脖子因為剛才長時間地昏迷低頭,有些酸痛。


我歪了歪頭。


他似乎條件反射了......


喉結滾動了一下。


戴著束縛帶的尾巴,已經忍不住晃動了起來:


「......汪。」


「咳。」


他低頭捂住了自己的嘴,確保沒有人聽見自己剛才失態的叫聲:


「這個人類,我帶回去好了。」


他身後跟著的獸人表示了異議:


「理事長,她和通緝令上的馴獸師長得一模一樣......


「還是盡快拿去審問吧!」


希德卻打斷了他的話,還不耐煩地皺了皺眉:


「不是同一個人,我心裡清楚。」


9


希德遣退了身後的圍觀獸人,單膝下跪,開始先解我腳踝上的繩子。


從我的角度看去,他寬闊的脊背和漂亮的蝴蝶骨隱沒在襯衫之下,禁欲又欲蓋彌彰。


我咽了咽口水,試探著問:


「希德,是你把我帶到這裡的嗎?」


昏迷之前,我還在書房裡查閱資料,隻有希德陪在我身邊。


聞言,狼人抬起頭來。


他的容貌與人類並無分別,隻是有耳朵和尾巴。


此刻,那兩隻狼耳耷拉了下來,他很像一隻淋湿的小狗:


「大小姐不願意相信我嗎?」


繩子被解開了。


被綁過的地方還有點紅腫,我才要站起來時,希德又握住了我的腳踝,溫柔又不容掙脫:


「不相信我也沒關系,我隻想先救你。


「這裡不安全,我要帶你離開。」


我想我會一直記得他那雙淡藍色的、潮湿的眼睛。


畢竟很少有人不會對之印象深刻。


腳踝帶上涼意,他拿了一盒小小的藥膏,正用食指輕輕地蘸取著,抹到紅腫的地方。


「嘶......」


尖銳的細密痛感傳來,我沒忍住咬住下唇。


......


藥上好了。


空氣裡彌漫著淡淡的、苦澀的藥味。


我想要丟掉繩索走動兩下時,希德卻伸手從我臂下穿過,環住我的腰身,一言不發地將我單手抱起。
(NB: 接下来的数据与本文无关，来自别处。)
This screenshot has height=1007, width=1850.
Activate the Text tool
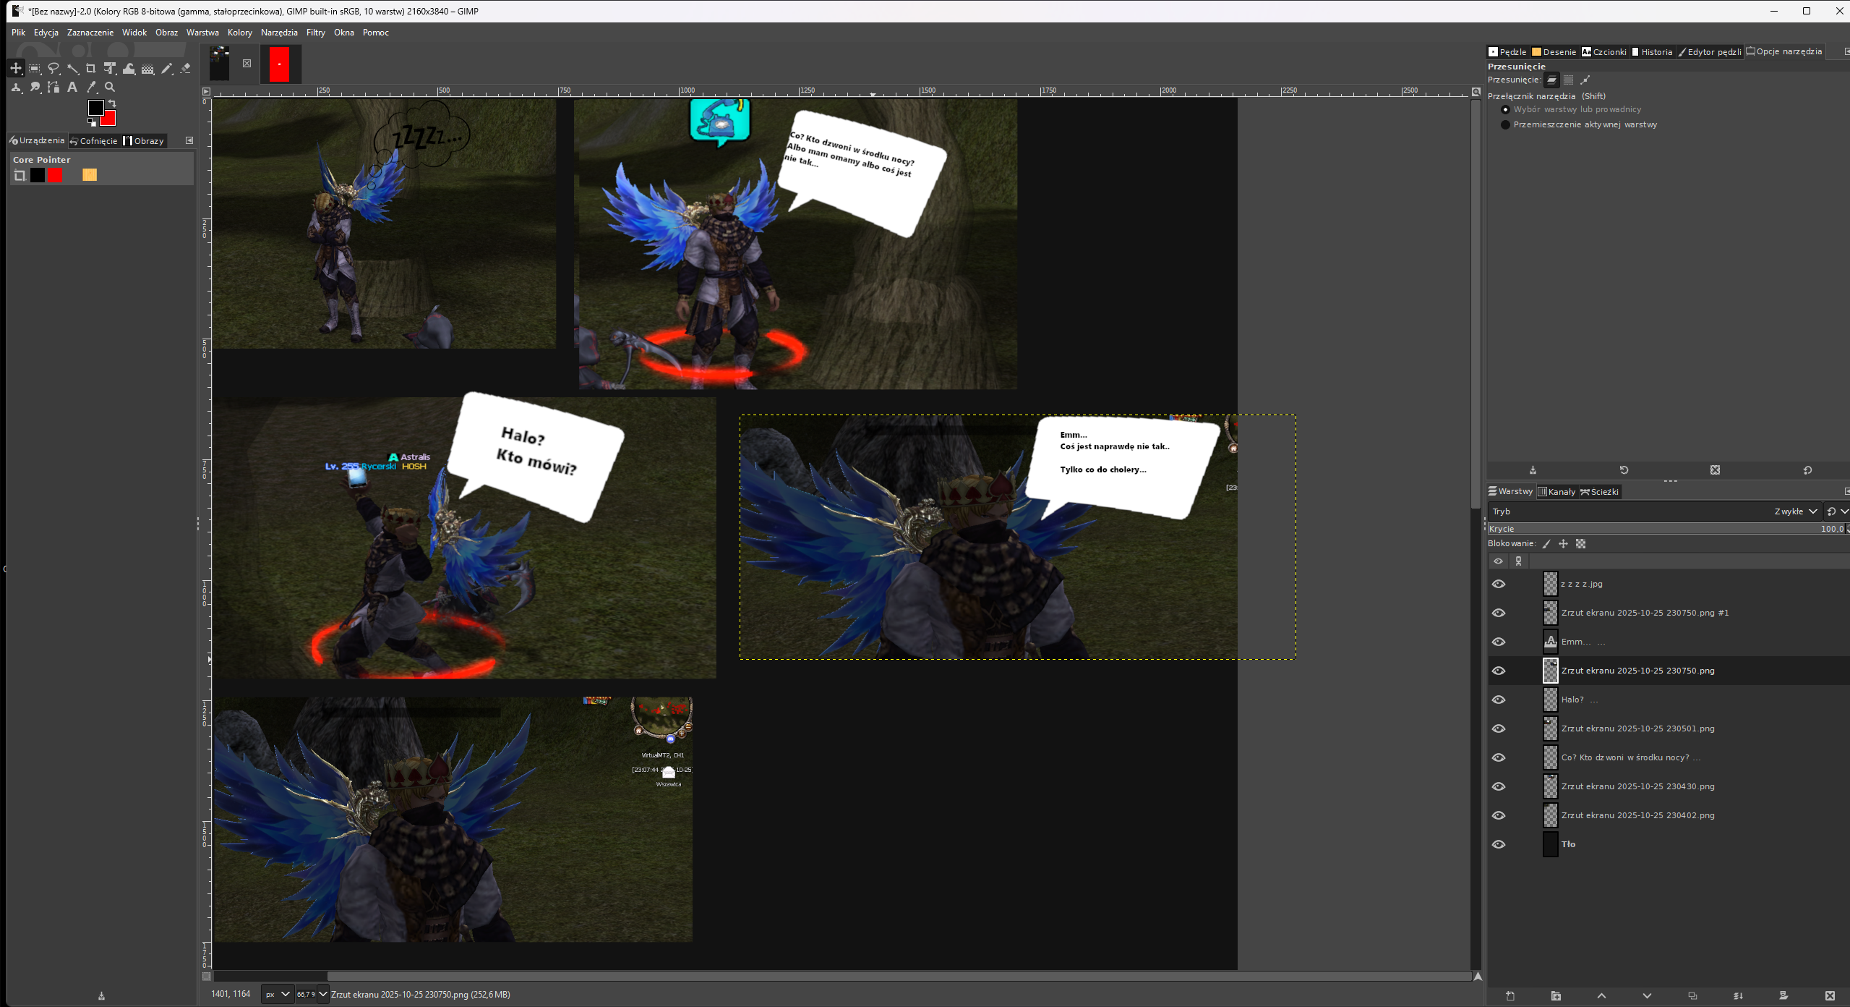point(72,87)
「你......」坐在他的臂彎,我重心不穩,隻能順勢環住了他的脖頸。


熾熱的體溫透過布料與皮膚熨帖,我注意到他的耳朵紅透了:


「我來吧,你身上有傷,暫時走不了。」


10


出了地下室,外面竟然是長長的連廊。


希德另一隻手拎著我的高跟鞋,沉默地走著。


他走得不緊不慢,步伐也很輕松。


可能獸人的體質天賦異稟吧。


......


「外面都是你的通緝令,你的賞金已經比我五年的工資都要高了。」


直到連廊盡頭,他輕輕地把我放下,解下了腰間的通行卡。


我想起來在地下室時,其餘獸人都叫他「理事長」。


他應該是大人物,不然也不能從地下囚禁處將我帶走。


「可是,懸賞令上的不是我。」


我解釋著。


「你放心,我知道。」


他回頭,給了我一個可靠溫暖的眼神:


「在人類世界你還在念書呢,刀尖舔血的事情你怎麼做得出來。


「我曾經親自跟著你,我會替你向審判庭解釋的。」


11


通行卡刷開了,我們進了電梯。


希德按下了 65 層,將我擋在身後。


城市的夜景在玻璃外徐徐展開。


「你要帶我去哪兒?」


我輕輕地拽了拽他的衣擺,他安撫地捏了捏我的指尖:


「我的辦公室。」


......


幾分鍾後,電梯門開了,湧進一群戴著面罩的獸人。


從他們露出的耳朵和尾巴看去,有點像哈士奇。


「理事長晚上好!」


他們熱情地打著招呼,還有人拍了拍希德的肩:


「理事長這麼晚還來中央大廈,是有什麼急事嗎?」


「沒有。」


希德眯起眼睛,笑容無可挑剔:


「白天有文件落在辦公室罷了。」


「诶理事長,你聽說了嗎?」


哈士奇們的話是十分多。


「通緝令上那個恐怖的雌性人類,據說被找到了。」


「但好像又被什麼大人物帶走了。」


「手下的人全被丟了封口費啥也不說!」


「審判長氣瘋了,在砸東西呢。」


邊聊著,哈士奇們還互相撞著肩膀,感覺面罩下的臉也是眉飛色舞的。


......


希德沒有回答,隻是將身後的我擋得更嚴實了一些。